El problema no es únicamente que la comunidad universitaria refleje -como no podría ser de otra forma- las contradicciones y las divergencias que se dan en la sociedad y en la política vascas. El problema es que la amenaza contra la libertad, la persecución ideológica o la interminable lista de condenados a muerte por la dictadura etarra no se hubieran perpetuado si no contasen con la coartada intelectual de cuantos universitarios proveen de argumentos al fanatismo, se acomodan en la indiferencia o prestan su firma para avalar cualquier proclama que termina administrando el sectarismo. Resulta elocuente que quienes ayer trataron de reventar un encuentro solidario y por la libertad enunciaran su llamamiento «contra el fascismo español», o imputaran al acto la intención de mostrar a la Universidad del País Vasco como parte de España. Pero más descorazonador es constatar que quienes inspiraron, alentaron o secundaron tan delirante desprecio a la inteligencia forman o han formado parte de la comunidad universitaria.

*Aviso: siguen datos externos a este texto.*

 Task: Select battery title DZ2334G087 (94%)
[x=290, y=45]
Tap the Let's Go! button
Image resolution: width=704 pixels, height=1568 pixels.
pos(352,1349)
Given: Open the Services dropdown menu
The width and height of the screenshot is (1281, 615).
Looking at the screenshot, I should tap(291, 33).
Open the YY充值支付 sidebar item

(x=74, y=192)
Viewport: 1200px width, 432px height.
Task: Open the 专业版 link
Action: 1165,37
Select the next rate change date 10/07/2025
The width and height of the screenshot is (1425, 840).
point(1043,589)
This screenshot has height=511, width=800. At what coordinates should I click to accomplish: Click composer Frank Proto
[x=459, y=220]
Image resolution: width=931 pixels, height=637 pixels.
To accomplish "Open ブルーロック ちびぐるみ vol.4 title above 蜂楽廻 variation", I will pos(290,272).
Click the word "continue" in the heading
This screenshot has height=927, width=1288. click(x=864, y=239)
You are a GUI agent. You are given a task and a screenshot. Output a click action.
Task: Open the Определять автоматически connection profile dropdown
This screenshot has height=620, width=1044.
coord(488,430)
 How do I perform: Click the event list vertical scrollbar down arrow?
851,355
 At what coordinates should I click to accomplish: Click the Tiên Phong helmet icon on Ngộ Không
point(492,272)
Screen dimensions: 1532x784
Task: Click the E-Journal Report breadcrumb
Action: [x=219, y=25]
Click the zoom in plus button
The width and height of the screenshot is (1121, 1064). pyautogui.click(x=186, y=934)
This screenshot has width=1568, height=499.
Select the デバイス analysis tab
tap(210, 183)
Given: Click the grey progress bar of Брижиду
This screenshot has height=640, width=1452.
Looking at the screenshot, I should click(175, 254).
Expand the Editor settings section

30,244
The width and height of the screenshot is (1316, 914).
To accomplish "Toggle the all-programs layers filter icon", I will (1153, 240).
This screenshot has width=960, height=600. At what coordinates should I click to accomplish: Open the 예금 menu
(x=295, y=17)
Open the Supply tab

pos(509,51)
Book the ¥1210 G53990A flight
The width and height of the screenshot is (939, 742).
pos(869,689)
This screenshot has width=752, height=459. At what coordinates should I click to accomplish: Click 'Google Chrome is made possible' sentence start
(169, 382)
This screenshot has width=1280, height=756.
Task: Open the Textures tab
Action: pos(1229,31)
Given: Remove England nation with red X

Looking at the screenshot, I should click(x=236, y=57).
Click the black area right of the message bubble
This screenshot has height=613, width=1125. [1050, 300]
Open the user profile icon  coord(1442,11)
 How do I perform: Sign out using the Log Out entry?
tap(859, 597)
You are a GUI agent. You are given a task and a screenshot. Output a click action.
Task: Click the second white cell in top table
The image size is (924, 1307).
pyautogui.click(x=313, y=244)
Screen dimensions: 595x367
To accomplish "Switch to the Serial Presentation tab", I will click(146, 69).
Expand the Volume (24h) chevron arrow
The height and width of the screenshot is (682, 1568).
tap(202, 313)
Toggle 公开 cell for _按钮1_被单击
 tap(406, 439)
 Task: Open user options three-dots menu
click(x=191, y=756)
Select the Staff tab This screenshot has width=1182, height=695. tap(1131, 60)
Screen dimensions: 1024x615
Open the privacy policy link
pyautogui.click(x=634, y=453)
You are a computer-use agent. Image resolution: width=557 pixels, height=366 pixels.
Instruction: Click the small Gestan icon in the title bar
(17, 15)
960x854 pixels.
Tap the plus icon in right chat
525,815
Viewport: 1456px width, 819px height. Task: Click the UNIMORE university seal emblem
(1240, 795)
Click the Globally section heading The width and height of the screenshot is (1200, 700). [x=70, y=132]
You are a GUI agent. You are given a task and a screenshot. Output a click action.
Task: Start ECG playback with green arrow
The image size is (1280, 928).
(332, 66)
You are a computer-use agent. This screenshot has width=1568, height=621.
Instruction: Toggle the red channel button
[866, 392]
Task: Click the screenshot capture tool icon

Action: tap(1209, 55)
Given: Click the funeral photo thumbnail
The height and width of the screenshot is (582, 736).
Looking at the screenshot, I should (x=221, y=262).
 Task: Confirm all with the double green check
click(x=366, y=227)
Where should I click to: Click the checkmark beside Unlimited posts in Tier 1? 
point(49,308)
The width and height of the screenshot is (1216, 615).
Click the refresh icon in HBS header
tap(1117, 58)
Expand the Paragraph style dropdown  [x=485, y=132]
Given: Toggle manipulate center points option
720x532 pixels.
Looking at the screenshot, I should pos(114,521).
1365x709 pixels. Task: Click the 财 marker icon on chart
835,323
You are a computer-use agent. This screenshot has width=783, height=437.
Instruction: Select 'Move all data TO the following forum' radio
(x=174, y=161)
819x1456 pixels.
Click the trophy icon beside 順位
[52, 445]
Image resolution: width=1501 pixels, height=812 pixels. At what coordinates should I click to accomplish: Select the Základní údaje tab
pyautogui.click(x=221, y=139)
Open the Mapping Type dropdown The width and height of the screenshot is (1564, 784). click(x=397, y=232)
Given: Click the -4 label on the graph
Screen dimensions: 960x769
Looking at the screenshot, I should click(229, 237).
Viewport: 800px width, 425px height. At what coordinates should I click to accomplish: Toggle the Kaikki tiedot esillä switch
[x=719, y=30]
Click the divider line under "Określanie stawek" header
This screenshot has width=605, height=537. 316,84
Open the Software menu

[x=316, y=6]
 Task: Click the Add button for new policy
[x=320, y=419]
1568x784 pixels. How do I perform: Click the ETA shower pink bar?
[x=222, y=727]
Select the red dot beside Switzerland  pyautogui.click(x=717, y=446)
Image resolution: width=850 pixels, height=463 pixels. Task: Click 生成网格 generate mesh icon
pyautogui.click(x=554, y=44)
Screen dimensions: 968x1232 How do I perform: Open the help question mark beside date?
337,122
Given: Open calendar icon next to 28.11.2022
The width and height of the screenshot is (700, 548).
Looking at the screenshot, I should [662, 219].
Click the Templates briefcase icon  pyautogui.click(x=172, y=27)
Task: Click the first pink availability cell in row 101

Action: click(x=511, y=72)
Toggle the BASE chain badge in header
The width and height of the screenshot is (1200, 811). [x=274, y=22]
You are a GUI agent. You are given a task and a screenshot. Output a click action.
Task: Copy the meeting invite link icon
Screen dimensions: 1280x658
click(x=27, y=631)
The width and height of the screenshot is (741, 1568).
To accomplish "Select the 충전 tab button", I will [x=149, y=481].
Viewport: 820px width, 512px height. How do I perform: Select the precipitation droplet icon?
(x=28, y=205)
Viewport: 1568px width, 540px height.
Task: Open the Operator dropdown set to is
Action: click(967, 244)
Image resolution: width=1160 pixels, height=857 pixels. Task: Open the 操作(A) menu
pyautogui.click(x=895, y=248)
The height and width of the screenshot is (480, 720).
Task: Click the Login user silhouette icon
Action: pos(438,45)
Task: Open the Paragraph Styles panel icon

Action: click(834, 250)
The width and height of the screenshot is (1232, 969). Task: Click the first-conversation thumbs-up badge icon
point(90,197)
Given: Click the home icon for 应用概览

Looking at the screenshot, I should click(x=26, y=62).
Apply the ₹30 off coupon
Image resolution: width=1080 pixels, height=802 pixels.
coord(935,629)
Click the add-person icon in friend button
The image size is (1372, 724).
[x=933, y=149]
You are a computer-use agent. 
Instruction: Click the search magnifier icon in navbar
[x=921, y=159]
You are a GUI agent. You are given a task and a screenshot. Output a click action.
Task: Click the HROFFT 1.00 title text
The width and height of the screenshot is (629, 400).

La denuncia formulada ayer en el campus de Leioa y el hecho mismo de tan importante encuentro universitario son la demostración de que ni la paz ni la libertad hallarán su camino mientras en Euskadi la sociedad democrática no entable una batalla abierta por los principios de la convivencia, sin concesiones a la intolerancia, sin guiños comprensivos hacia lo injustificable. Es la batalla frente al silencio; el compromiso de «no mirar para otro lado» -como pidió ayer el rector Montero-; la vigilia con que los padres han de transmitir valores de tolerancia y compasión a sus hijos; la implacable defensa de la razón democrática con que los profesores han de poner límite a la ignorancia y a la demagogia en los recintos académicos y en los claustros; el ejercicio del derecho a la información y a la reflexión crítica con que los medios de comunicación hemos de contribuir a una sociedad cada día más libre y confiada.